Fig.3 Analysis of bi-specific aptamer targeting MRP1-CD28.²

Researchers present a clinically viable approach to transform tumors into endogenous vaccines by coating melanoma cells with CD28 costimulatory ligands. This strategy targets T-cell costimulation in chemotherapy-resistant and historically untreatable tumors, often characterized by an abundance of cancer stem cells and high expression of chemotherapy-resistant proteins. Researchers developed the first aptamer targeting such tumors via a novel combinatorial peptide-cell SELEX, specifically focusing on MRP1-expressing tumors. Researchers devised a bivalent MRP1-CD28 aptamer designed to bind these tumors and transmit the CD28 costimulatory signal to lymphocytes infiltrating the tumor. This bi-specific aptamer enhances costimulation and, when administered to melanoma-bearing mice, reduces tumor growth and improves survival.

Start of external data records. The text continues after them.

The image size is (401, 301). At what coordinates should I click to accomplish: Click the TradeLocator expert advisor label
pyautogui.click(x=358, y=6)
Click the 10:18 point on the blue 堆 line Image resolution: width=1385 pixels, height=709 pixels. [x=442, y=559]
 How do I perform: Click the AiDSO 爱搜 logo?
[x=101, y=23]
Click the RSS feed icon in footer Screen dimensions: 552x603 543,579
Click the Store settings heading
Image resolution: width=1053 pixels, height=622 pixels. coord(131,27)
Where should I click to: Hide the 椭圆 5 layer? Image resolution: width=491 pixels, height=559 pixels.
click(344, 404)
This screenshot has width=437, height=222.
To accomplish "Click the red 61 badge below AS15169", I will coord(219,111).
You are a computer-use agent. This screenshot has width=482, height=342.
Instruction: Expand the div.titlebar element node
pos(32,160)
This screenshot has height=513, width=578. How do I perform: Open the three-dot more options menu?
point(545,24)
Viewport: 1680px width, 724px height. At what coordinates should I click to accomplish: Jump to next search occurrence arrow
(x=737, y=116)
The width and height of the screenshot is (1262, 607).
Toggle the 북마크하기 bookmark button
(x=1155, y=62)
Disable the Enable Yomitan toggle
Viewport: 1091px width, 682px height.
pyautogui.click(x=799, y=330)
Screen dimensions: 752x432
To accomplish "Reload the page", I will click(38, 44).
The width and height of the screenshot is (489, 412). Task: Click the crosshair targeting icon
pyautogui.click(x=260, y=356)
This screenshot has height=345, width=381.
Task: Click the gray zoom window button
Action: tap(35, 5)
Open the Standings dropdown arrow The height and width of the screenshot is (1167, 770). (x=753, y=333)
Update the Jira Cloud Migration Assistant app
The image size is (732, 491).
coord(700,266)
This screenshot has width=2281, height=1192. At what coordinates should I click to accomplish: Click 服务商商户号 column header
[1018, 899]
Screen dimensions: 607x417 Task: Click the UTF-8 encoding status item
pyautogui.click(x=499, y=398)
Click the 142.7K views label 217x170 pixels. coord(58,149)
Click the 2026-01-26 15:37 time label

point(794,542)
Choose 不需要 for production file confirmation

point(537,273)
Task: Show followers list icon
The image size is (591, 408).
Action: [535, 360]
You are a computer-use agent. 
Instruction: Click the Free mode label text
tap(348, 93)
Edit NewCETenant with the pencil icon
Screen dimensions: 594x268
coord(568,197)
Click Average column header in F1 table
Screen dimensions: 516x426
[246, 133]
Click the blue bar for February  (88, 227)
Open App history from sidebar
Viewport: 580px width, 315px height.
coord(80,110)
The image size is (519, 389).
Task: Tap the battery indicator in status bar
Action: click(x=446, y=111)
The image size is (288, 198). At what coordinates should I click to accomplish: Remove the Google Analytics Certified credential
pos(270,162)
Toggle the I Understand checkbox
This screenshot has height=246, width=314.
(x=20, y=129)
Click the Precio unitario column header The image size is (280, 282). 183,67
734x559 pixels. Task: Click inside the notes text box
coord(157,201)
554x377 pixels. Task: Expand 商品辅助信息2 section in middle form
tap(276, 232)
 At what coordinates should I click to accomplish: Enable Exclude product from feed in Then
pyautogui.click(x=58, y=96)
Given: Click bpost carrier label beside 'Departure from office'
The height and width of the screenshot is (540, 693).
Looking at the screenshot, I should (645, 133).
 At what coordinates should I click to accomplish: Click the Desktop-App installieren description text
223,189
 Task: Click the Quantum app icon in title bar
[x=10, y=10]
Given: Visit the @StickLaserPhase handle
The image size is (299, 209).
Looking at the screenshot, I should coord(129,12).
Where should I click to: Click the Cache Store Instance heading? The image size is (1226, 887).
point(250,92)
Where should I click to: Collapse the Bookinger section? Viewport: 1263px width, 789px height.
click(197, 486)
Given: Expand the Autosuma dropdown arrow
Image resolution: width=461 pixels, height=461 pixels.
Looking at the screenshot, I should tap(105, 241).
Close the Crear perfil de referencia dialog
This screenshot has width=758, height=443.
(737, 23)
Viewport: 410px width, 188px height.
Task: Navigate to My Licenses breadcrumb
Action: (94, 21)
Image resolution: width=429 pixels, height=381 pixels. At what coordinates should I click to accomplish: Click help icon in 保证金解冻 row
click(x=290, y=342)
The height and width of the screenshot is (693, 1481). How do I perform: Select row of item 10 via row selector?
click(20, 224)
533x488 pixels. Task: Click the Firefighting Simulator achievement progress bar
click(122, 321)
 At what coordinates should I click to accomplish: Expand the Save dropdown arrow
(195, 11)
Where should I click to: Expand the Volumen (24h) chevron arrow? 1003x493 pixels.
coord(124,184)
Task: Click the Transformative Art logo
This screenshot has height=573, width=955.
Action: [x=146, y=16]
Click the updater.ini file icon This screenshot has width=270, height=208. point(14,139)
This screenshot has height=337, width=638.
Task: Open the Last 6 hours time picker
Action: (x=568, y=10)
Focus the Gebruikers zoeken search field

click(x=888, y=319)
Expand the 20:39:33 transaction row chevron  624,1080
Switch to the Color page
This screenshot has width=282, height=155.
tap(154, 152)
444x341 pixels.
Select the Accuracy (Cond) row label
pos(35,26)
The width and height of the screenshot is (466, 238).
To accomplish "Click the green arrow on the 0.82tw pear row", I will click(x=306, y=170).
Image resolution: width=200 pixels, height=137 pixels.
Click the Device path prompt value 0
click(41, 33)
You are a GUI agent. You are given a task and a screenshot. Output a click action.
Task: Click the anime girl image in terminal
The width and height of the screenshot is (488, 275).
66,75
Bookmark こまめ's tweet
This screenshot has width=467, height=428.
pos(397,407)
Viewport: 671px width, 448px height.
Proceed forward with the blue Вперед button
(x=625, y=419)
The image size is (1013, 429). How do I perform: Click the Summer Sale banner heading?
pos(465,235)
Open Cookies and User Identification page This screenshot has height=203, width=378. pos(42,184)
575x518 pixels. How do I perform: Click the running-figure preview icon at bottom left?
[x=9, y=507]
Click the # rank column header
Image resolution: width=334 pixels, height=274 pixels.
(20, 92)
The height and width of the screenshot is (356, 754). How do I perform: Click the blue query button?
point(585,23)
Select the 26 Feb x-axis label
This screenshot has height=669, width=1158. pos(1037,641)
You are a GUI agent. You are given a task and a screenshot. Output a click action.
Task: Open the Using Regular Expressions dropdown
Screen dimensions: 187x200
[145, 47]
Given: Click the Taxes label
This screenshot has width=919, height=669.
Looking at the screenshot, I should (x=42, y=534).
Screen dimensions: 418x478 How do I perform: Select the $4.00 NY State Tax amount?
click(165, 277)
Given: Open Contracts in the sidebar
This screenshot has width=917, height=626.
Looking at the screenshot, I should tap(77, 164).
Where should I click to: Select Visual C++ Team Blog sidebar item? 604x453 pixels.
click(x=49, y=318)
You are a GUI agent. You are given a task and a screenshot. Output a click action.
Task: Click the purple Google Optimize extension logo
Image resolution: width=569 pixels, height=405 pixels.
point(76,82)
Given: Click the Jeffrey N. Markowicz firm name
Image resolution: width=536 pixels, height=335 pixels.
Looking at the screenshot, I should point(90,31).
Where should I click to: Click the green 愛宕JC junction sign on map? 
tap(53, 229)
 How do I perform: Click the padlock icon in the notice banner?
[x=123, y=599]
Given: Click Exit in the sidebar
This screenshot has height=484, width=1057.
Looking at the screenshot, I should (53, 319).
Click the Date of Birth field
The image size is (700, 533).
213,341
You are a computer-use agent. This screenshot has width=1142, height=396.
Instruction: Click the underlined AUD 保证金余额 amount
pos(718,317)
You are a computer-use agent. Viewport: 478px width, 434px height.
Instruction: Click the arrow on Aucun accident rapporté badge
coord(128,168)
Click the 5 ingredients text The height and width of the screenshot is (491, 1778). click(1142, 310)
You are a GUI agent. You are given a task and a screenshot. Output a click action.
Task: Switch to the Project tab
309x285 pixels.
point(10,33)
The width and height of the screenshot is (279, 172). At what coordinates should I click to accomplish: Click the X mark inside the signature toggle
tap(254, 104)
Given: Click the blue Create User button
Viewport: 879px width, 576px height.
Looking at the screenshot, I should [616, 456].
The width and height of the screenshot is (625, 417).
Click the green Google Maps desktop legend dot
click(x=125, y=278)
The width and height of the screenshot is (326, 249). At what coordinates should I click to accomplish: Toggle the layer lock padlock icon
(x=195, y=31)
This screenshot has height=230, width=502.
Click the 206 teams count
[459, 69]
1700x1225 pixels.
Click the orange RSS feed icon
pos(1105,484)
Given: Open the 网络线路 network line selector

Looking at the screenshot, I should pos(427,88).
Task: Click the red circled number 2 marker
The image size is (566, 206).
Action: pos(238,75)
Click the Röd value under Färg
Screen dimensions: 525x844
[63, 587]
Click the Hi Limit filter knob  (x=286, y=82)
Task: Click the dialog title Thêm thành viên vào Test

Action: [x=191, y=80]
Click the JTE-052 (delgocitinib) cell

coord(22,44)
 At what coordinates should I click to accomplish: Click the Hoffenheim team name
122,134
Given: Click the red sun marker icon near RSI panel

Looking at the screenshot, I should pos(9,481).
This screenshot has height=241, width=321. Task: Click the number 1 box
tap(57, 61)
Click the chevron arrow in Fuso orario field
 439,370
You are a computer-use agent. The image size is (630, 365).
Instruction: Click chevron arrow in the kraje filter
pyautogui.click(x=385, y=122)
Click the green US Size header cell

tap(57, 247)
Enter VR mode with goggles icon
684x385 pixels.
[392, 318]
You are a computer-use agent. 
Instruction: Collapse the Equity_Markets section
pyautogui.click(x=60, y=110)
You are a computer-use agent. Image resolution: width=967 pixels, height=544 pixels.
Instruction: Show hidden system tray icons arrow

CD28 aptamers are artificially crafted nucleic acid molecules designed to bind selectively to the CD28 protein, a co-stimulatory receptor crucial for T-cell activation and survival. By specifically targeting CD28, these aptamers can alter immune responses, either boosting or suppressing T-cell activity as required. This capability renders CD28 aptamers as invaluable tools in immunotherapy, holding promise for applications in addressing autoimmune disorders, preventing transplant rejection, and enhancing anti-tumor immune reactions. Creative Biolabs is dedicated to maintaining the highest levels of quality and innovation in its aptamer services, employing cutting-edge technologies and rigorous quality control to provide dependable and effective anti-CD28 aptamers customized to client requirements.

References

1. Oelkrug, Christopher, et al. "Antibody‐and aptamer‐strategies for Gv HD prevention." Journal of Cellular and Molecular Medicine 19.1 (2015): 11-20. Distributed under Open Access license CC BY 3.0, without modification.
2. Soldevilla, Mario Martínez, et al. "MRP1-CD28 bi-specific oligonucleotide aptamers: target costimulation to drug-resistant melanoma cancer stem cells." Oncotarget 7.17 (2016): 23182. Distributed under Open Access license CC BY 4.0, without modification.